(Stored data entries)
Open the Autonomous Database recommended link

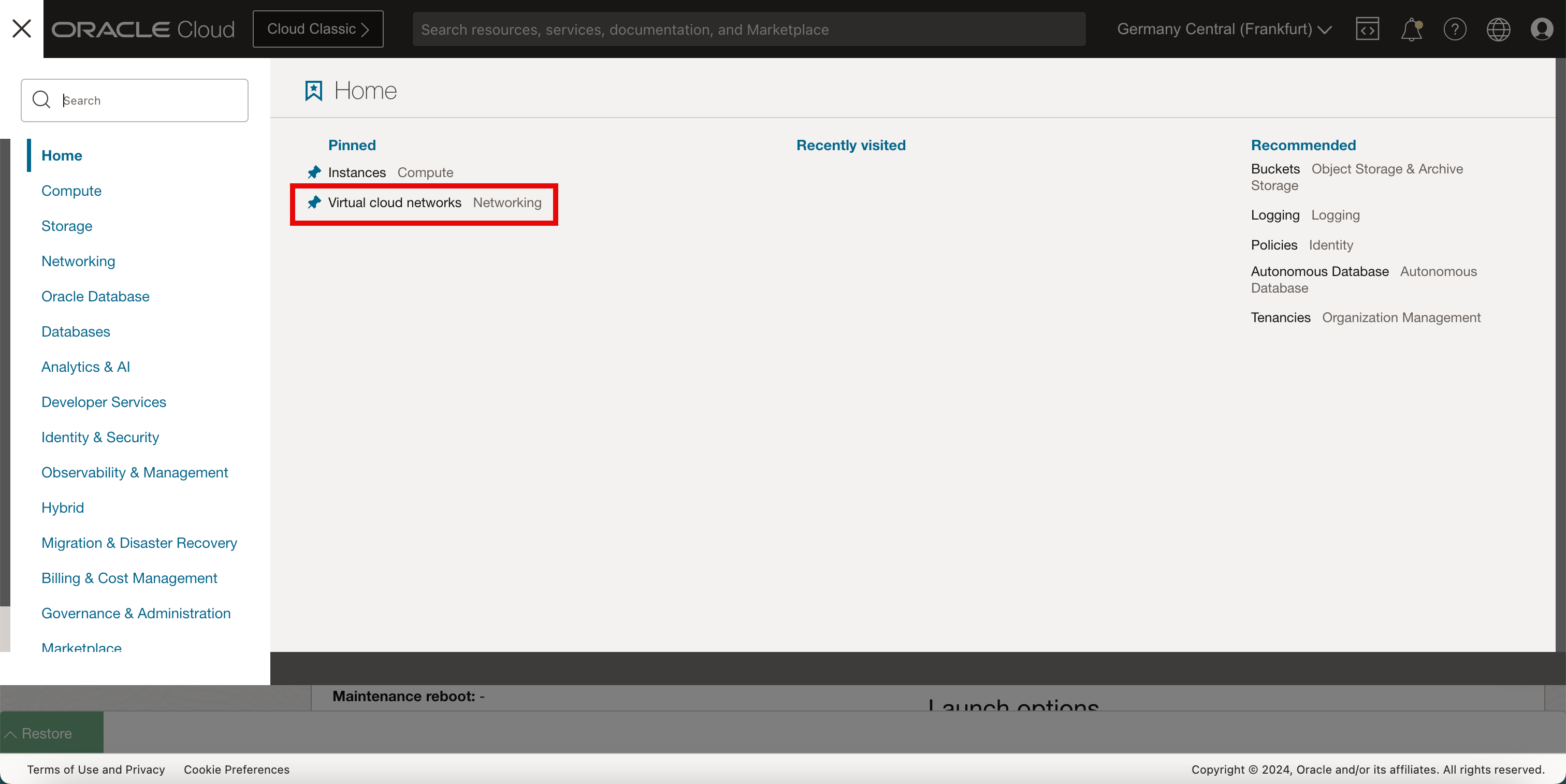point(1319,272)
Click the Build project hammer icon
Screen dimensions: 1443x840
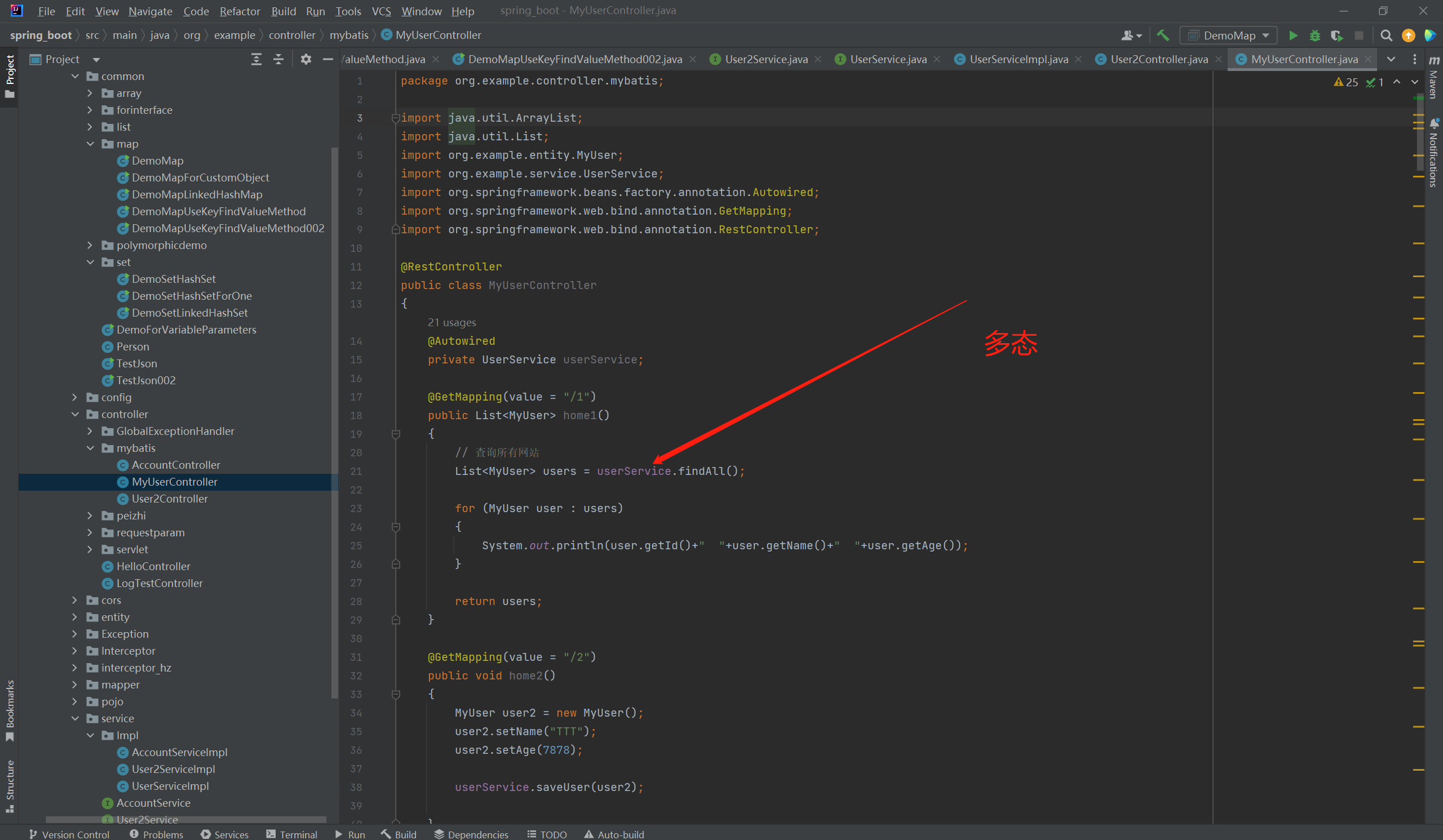(x=1163, y=35)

DIRECTIONS FOR THIS TASK:
Would you please retype all the data exactly? Leave out whatever pictures it holds.

RESPONSE FOR THIS EXERCISE:
Open the Autonomous Database recommended link

point(1319,272)
Click the Build project hammer icon
Screen dimensions: 1443x840
(x=1163, y=35)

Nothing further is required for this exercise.